■ What you will do: Pull every line containing "pixels" from the listing.
╭─ Available records
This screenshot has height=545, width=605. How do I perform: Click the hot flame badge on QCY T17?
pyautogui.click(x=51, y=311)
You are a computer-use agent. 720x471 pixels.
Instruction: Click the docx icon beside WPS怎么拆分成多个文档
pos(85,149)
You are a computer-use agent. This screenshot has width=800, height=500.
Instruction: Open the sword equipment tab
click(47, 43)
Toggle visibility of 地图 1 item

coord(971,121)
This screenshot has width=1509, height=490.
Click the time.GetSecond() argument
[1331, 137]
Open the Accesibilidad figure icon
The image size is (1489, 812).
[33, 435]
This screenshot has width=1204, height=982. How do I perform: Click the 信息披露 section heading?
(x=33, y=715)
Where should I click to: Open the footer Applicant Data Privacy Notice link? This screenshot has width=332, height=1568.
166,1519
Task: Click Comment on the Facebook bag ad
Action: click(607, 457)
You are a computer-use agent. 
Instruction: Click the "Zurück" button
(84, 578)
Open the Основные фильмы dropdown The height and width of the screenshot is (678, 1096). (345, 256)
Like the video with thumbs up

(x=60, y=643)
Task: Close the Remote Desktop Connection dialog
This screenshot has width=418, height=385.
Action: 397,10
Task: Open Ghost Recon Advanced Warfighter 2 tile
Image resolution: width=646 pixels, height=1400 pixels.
╰─
■ Expected answer:
You are a computer-use agent. 720x471 pixels.
Image resolution: width=646 pixels, height=1400 pixels.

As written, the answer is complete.